August 02, 2022 | Blog
Live virtual briefing co-hosted with the HKVCA
by Gaurav Nayak, Sales Director, PE, Datasite
In 2025, the global private equity market is set to more than double in size, with individual investors expected to increase their capital commitments to private equity funds at a compound annual growth rate of 18.8% to nearly US$1.2 trillion, according to a study co-authored by Boston Consulting Group and iCapital.
Considering the current investment environment in the private equity space, Datasite co-hosted a webinar with the Hong Kong Venture Capital and Private Equity Association (HKVCA) featuring a panel of experts from the PE domain who looked deeper into this trend. Datasite’s Gaurav Nayak moderated the discussion with:
Private markets historically catered to a fairly narrow audience of customers but now, everyday investors are being lured in by the potential for big returns. Besides, private equity is attracting a new wave of investors -- billionaire family offices and high-net-worth retail money -- the trend of private capital flowing into private equity looks to be outpacing institutional investment support for PE funds. They are now marketing enthusiastically to their private-wealth clients.
A recent UBS survey, polled 221 biggest family offices that on average managed $1.2 billion of assets each. As of last year, these billionaire offices were already allocating 21% of their money into PE, either via direct investments or through funds.
To bring in new investor groups, GPs have been and need to continue to delivering product innovation and creating processes that allow their funds and strategies to be more easily delivered into the wealth management space. The move of PE firms to private wealth has happened gradually as some of the barriers preventing investment have been eased with innovative structures that allow lower minimums, no drawdowns, simplified tax reporting, and regular liquidity windows.
Traditional private equity has always been tailored and structured for the institutional investors with a small portion reserved for UHNWI sourced through private banks. The needs of institutional investors and retail investors & high net-worth individuals are drastically different, so for the industry to tap more into high net-worth individuals and eventually retail or retirement programs, customized solutions will have to be offered to these investors.
The panelists were unanimous in their view that the fund gatekeepers are going to play a critical role in identifying and highlighting all the risks to avoid potential mis-selling.

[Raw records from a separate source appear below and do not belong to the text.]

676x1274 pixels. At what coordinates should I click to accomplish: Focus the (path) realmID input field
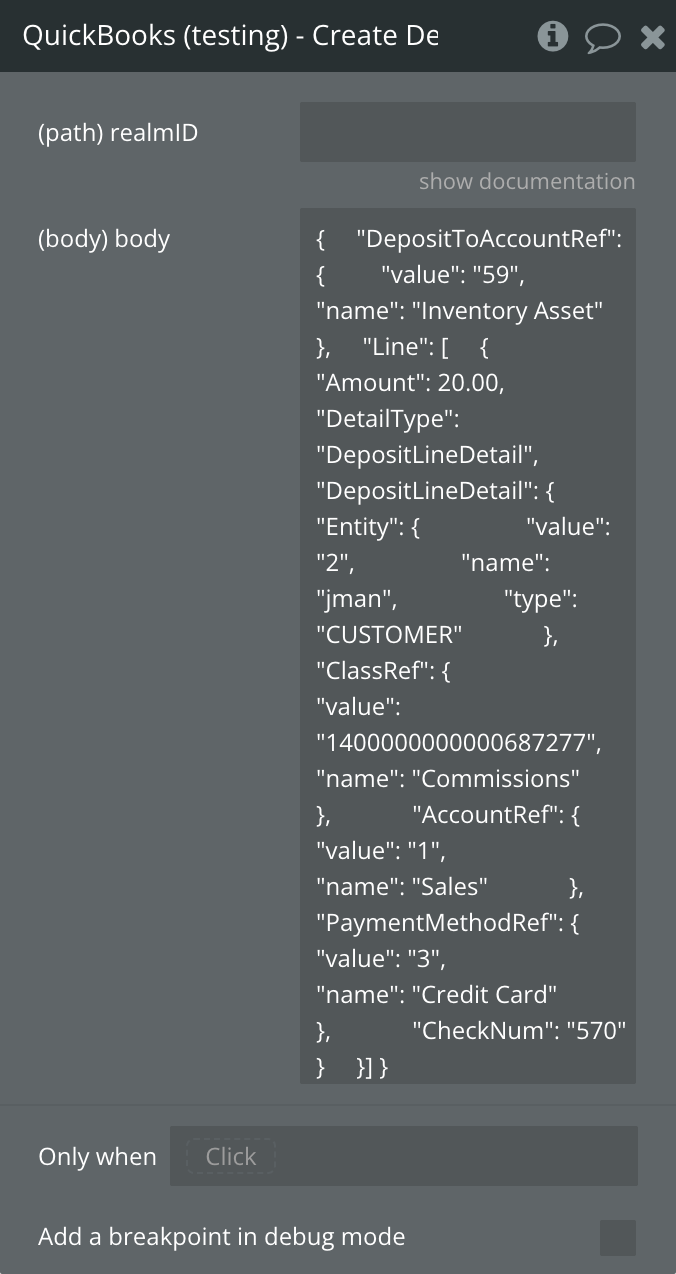tap(467, 132)
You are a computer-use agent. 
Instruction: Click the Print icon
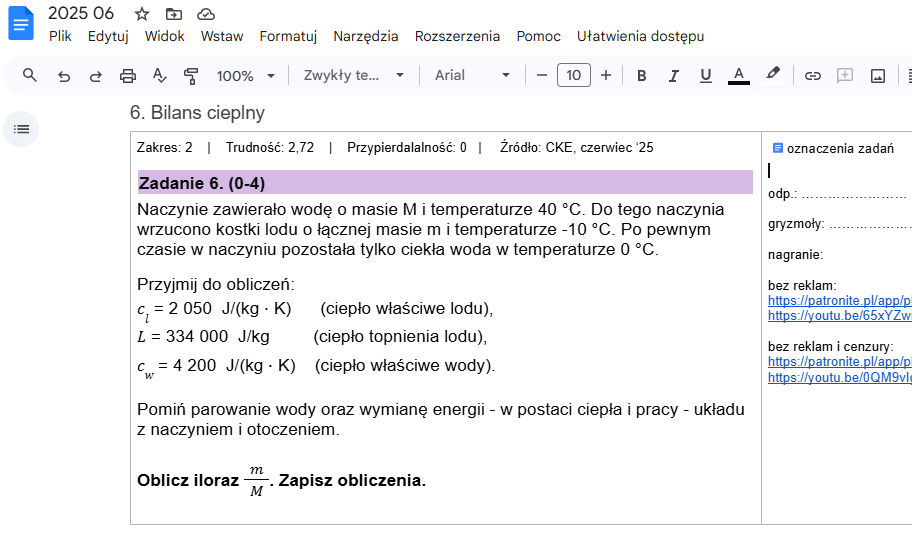128,75
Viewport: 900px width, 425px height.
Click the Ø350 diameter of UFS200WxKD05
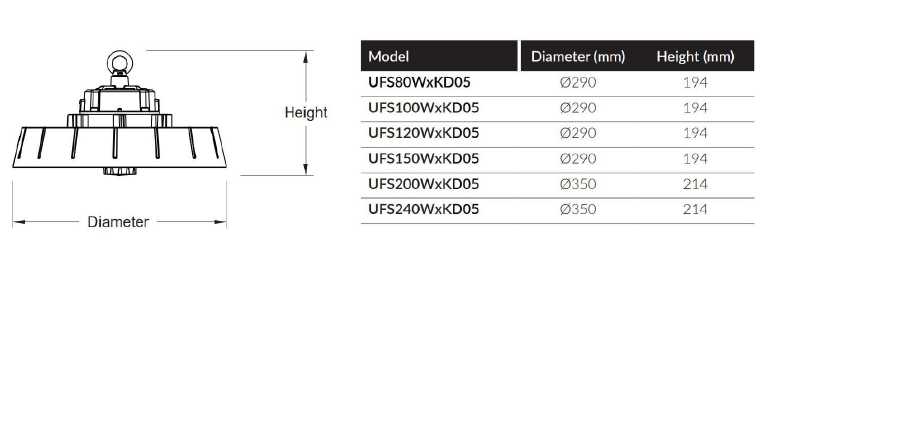[578, 184]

There are a lot of new platforms emerging that can really customize the exposure an individual LP can attain.
These platforms could be different distribution channels by themselves, most likely a feeder vehicle that has its own liquidity features, its own redemption features, drawdown, or capital core features, which are not typically used in institutional investing.
Such convenience offered on these platforms may result in slightly lower returns because the capital may not be always efficiently used and there may also be some cash drag or some balance drag from public market exposure to meet the redemption needs of the individual investor. Nevertheless, the products will be either in an evergreen or open-ended fund structure compared to the traditional close-ended ones.
Going ahead, there will always be pockets of inefficiency and there will be always funds and investment opportunities that can capture that inefficiency and perform.
The challenge with any private equity fund is representing accurately a large group of investors who have varied expectations and are investing with their own respective objectives in mind. It is important to find out what are the common objectives of these investors and be able to represent them accurately.
Private equity is a complicated asset class to understand and an investor new to the asset class must realize that investment is not just about committing to say the latest popular VC fund but understanding the benefits and drawbacks of the asset class. In reality, there's a lot of work that goes on behind the scenes at your conventional PE firm.
Our panelists concurred there is a need to protect an investor looking into put in hundred thousand dollars in a fund versus the large public pension that's investing hundreds of millions. There is a fiduciary duty that GPs need to bear in mind anytime they are making a commitment on behalf of an investor and asking the questions: How to best represent their interests? Is this investment opportunity suitable for them?
The first step is having somebody who really understands the needs of the investor, what they are trying to achieve, and how they can tailor their products to cater to these different classes of investors. The next step for the industry as a whole, is to think about the rights of these individual investors and how can they be protected, while allowing them to have exposure to the higher returns that private equity can bring.
Innovations in technology can facilitate the ability of individual investors to access private equity as well as enhance private equity to be a more accessible and transparent asset class as opposed to the opaque asset class that it has historically been, especially with the recent rumblings from the SEC
The transformation within public markets over recent years from unstructured data to structured data looks to be repeated within the private equity space. The application of blockchain technology could help facilitate these markets and make them a lot more efficient. Understanding where blockchain technology could work to enhance and further streamline the processes that are currently in place would be the next question that market participants would need to answer. The inherent challenge is that private markets in general do not offer a standardized product.
The question an individual investor is asking is, “How do I build my net worth?” True democratization of private equity will need guardrails and protections for individual investors. Everybody has the same need to take care of their families, provide for their loved ones, and so on.
Technological innovation has brought down the barriers for investing for a lot of people. The industry has to retain that fiduciary responsibility to their LP’s whoever they may be, given they are the ones putting money to invest for the future.